I work in a school system. In such a system, there is an elected school board, a superintendent head, some central office administrators and their subordinates, building principals and assistant principals, teachers and unlicensed secretaries, custodians and aides. The vertical structure of authority is clear to everyone. Wages and salaries follow the same structure.

My school system is much like others. We administrators are trained in two conflicting mores: building relationships with and supporting our teachers and other staff while imposing ever more strict expectations and consequences on them to make them better. The best of us are good at both.

As a school principal, I get to see my teachers and other staff at work. I am paid to observe and support them. They however also see my work. They are not asked to observe their bosses but most have learned that knowing our moods and our priorities will serve them well. As the titular head of a staff of about 60 adults, I am expected to have vision, be tough, be caring and solve problems. When I am wisest, I seek their counsel on important decisions. When I am either foolish or convinced, I might not.

In 30 years in public school systems, I have learned that my bosses expect me to be tough on those who report to me. I have equally learned that they expect me to bite my tongue when I see problems above me.

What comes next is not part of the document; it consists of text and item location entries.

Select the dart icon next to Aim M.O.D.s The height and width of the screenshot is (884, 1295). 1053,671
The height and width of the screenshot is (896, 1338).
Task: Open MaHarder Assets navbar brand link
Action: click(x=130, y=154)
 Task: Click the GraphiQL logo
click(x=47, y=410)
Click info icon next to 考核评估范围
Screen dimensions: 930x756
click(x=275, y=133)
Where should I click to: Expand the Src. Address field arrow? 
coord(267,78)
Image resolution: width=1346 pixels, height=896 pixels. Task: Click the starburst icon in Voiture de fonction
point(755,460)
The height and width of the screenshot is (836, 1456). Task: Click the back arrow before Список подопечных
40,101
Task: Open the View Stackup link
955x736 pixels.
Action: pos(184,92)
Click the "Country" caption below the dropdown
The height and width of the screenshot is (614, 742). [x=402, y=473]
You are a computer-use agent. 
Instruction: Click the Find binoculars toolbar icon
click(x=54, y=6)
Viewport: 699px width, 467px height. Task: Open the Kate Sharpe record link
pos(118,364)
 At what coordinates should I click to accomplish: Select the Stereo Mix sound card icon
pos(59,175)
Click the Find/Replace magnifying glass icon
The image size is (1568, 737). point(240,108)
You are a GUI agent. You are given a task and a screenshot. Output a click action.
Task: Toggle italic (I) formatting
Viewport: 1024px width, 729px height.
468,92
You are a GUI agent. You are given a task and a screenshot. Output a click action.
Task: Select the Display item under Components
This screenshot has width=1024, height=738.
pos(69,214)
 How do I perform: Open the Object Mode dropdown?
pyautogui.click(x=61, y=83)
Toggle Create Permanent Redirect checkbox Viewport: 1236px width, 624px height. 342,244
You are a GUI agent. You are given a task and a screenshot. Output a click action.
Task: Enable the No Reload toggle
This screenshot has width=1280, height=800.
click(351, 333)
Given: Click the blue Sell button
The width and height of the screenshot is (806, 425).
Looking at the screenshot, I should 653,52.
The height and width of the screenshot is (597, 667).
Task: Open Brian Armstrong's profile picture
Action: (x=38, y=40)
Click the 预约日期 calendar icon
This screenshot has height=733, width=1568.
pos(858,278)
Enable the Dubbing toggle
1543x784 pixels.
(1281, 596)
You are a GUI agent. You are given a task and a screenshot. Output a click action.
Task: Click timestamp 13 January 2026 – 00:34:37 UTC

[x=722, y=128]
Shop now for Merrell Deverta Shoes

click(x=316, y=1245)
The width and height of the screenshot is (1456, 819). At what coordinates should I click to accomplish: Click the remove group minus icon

What if those who work for me felt safe to come to me and tell me privately what they think I could do better? What if they shared their vision with me? What if all 61 of us worked as colleagues instead of bosses and workers?

As we puzzle over how to make schools better, let's not forget that we ask too much wisdom from those at the top of our hierarchies and allow too little voice to those who actually do the work. As an administrator, I aspire to be one who can hear criticism from those who know me best -- my teachers and secretaries and custodians, not the central office administrators located 25 miles across town.